-- Problemas a resolver --
a - Reproduza o trecho do texto sobre dignidade humana desde "De todo modo, anteriormente" até "exigir certos direitos?", inclusive.
b - No texto sobre dignidade humana, segundo a citação de Misztal, em textos teológicos de quais religiões aparece a noção de dignidade?

-- Trecho do texto --
++++++
De todo modo, anteriormente à Segunda Grande Guerra, pelo menos fora do Direito, existia a concepção de que todo homem tem dignidade em si? A noção de dignidade humana como um valor universal, intrínseco a todos os homens, capaz de colocar a todos em pé de igualdade, tem mesmo apenas setenta anos ou sempre esteve presente no mundo das ideias das sociedades Ocidentais (e até fora do Ocidente)? E, mais importante, a dignidade humana sempre foi um fundamento moral que autoriza qualquer ser humano a exigir certos direitos?

Se fizermos essas perguntas à história, as respostas poderão ser negativas. Claro, haverá estudiosos que dirão que o entendimento de que “'a humanidadepossui uma profunda dignidade não é uma prerrogativa moderna'” e que essa noção, inclusive, aparece “em várias culturas ao redor do mundo, Leste e Oeste, e em textos teológicos do Judaísmo, Cristianismo e Islamismo” (MISZTAL, 2013, p. 102).

Para esses autores, a ideia contemporânea de dignidade humana, sem dúvida uma das ideias centrais pelo menos das sociedades ocidentais nos últimos setenta anos, tem raízes históricas bastante longas.
++++++
-- Dados de origem --

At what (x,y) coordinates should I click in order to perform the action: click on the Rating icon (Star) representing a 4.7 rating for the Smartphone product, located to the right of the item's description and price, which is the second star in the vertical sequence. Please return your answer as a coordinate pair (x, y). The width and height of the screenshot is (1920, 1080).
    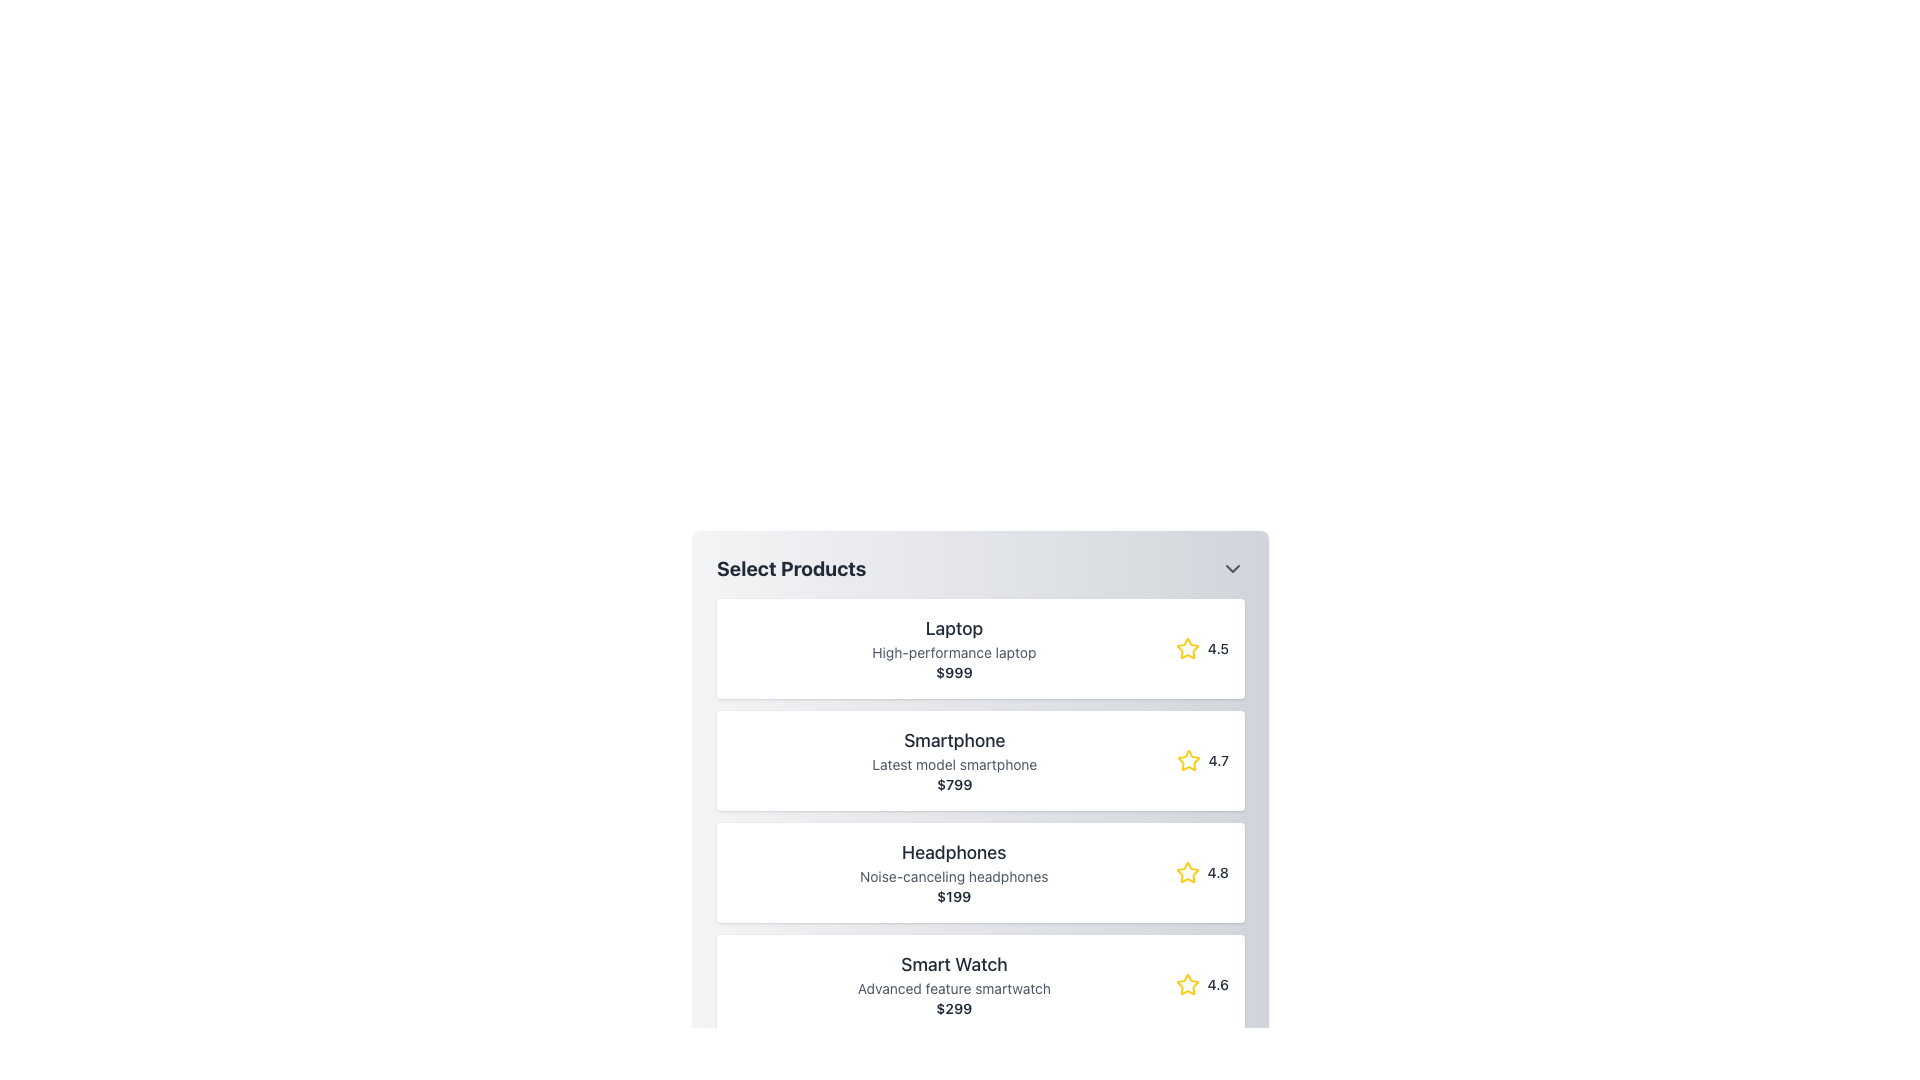
    Looking at the image, I should click on (1188, 760).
++++++
-- Respostas dos exercícios --
a -
De todo modo, anteriormente à Segunda Grande Guerra, pelo menos fora do Direito, existia a concepção de que todo homem tem dignidade em si? A noção de dignidade humana como um valor universal, intrínseco a todos os homens, capaz de colocar a todos em pé de igualdade, tem mesmo apenas setenta anos ou sempre esteve presente no mundo das ideias das sociedades Ocidentais (e até fora do Ocidente)? E, mais importante, a dignidade humana sempre foi um fundamento moral que autoriza qualquer ser humano a exigir certos direitos?

b - Judaísmo, Cristianismo e Islamismo.